Four decades ago an important milestone in international physics was achieved

Experiment 36
July 1972. Experiment 36 at the C0 location in the Fermilab Main Ring. L to R: Nikitin, Malamud, Strauss.From the Fermilab history archives.

The context: in 1972 a fruitful international collaboration began. Scientists from the US and the Soviet Union joined forces to carry out a series of internal target experiments on pp and pHe elastic and inelastic scattering at the new accelerator at the National Accelerator Laboratory (later named Fermilab). The remarkable thing is that Experiment 36 described below was the first experiment carried out on a brand new machine,  A significant quantity of equipment was shipped to the US and connected to the US supplied components. All of this was carried out during the cold war. These initial experiments began a long and successful collaboration that continues to this day.

On the Romantic Tevatron Era
Memoire by Vladimir Nikitin

It was a romantic time and there were exciting adventures in high-energy physics at the beginning of the Tevatron era. One of the earliest studies at this new accelerator was carried out just as the proton beam of the world’s highest energy accelerator was making its first revolutions.

This was in March of 1972.

A joint team of scientists and engineers from the National Accelerator Laboratory (Batavia) and several US Universities, and the Joint Institute for Nuclear Research (Dubna) started experiment E-36 on proton proton elastic and inelastic scattering. The goal was to learn the properties of the strong interaction at the highest possible energy and study the so called asymptotic behavior. Such a study would make it possible to check the validity of the fundamental axioms of quantum field theory: micro causality, unitarity of the scattering matrix, analyticity of amplitudes and postulates of special relativity.

These experiments, carried out during the first three years of operation of the new machine greatly extended our knowledge of particle properties.
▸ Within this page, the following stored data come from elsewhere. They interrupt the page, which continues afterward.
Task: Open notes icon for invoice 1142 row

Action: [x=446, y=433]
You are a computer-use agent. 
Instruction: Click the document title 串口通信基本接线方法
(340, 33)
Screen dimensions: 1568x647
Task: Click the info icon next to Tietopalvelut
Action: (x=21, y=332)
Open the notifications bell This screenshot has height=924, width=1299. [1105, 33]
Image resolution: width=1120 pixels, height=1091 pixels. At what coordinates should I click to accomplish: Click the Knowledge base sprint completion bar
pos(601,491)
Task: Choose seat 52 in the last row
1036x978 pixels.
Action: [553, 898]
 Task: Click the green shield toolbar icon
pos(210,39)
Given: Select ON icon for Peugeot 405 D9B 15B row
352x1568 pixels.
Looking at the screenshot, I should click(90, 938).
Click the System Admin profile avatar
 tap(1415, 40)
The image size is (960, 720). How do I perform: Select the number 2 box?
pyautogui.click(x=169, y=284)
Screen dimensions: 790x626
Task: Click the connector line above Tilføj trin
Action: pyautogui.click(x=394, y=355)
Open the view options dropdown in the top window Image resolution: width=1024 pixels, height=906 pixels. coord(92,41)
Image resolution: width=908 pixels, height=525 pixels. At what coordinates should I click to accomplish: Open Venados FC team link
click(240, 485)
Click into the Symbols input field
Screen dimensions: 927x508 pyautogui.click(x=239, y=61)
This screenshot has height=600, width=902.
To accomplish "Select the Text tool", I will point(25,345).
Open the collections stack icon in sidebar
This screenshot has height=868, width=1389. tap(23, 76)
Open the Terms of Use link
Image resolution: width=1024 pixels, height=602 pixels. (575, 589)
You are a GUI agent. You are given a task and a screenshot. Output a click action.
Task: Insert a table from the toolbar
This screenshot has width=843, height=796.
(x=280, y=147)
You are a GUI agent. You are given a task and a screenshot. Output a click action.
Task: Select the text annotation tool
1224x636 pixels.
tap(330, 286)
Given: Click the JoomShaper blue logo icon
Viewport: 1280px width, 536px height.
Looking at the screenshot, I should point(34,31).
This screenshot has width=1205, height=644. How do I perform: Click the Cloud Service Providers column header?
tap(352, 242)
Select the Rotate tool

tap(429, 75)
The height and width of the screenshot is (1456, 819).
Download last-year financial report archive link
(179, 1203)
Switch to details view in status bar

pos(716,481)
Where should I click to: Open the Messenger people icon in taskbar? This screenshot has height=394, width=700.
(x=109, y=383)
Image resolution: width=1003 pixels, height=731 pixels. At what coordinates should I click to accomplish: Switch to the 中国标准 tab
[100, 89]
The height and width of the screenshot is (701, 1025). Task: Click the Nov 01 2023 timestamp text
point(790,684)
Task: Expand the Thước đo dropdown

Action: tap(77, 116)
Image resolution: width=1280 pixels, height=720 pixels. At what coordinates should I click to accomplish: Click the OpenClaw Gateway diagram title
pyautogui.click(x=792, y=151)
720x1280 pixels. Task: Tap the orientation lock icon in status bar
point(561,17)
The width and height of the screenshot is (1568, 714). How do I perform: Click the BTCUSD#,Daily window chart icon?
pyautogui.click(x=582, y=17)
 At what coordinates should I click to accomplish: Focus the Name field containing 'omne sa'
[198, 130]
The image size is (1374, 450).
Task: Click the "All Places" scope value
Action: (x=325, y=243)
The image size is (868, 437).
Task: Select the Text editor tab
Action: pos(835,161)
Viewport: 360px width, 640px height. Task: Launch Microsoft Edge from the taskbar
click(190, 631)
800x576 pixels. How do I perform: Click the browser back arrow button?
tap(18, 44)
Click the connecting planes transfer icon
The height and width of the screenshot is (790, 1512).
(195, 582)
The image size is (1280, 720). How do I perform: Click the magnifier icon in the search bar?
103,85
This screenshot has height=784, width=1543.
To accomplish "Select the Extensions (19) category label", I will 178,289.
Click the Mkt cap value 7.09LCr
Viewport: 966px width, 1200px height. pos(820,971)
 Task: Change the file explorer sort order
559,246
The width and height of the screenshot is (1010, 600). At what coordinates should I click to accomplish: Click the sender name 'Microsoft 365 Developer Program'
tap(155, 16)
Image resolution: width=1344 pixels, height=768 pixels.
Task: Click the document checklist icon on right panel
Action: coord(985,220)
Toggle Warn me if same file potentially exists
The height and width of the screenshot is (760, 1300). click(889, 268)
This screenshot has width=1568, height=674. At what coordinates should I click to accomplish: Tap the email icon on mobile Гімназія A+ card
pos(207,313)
We obtained the following results in the laboratory energy range 8 to 400 GeV.
  1. The real part of the scattering amplitude rises and crosses zero and becomes positive at an energy ∼ 280 GeV.  This result was unexpected and required a correction in the asymptotic behavior of the total proton proton cross section.
  2. The slope of the diffraction cone rises logarithmically, thus implying that the proton radius increases with energy.  From this it was possible to determine the slope of the Pomeron trajectory, an important parameter in the model of the strong interaction.
  3. Diffraction dissociation of the proton was measured. This inelastic process is sensitive to another important theoretical parameter, the constant of the triple Pomeron interaction. This was the first time such a measurement was done.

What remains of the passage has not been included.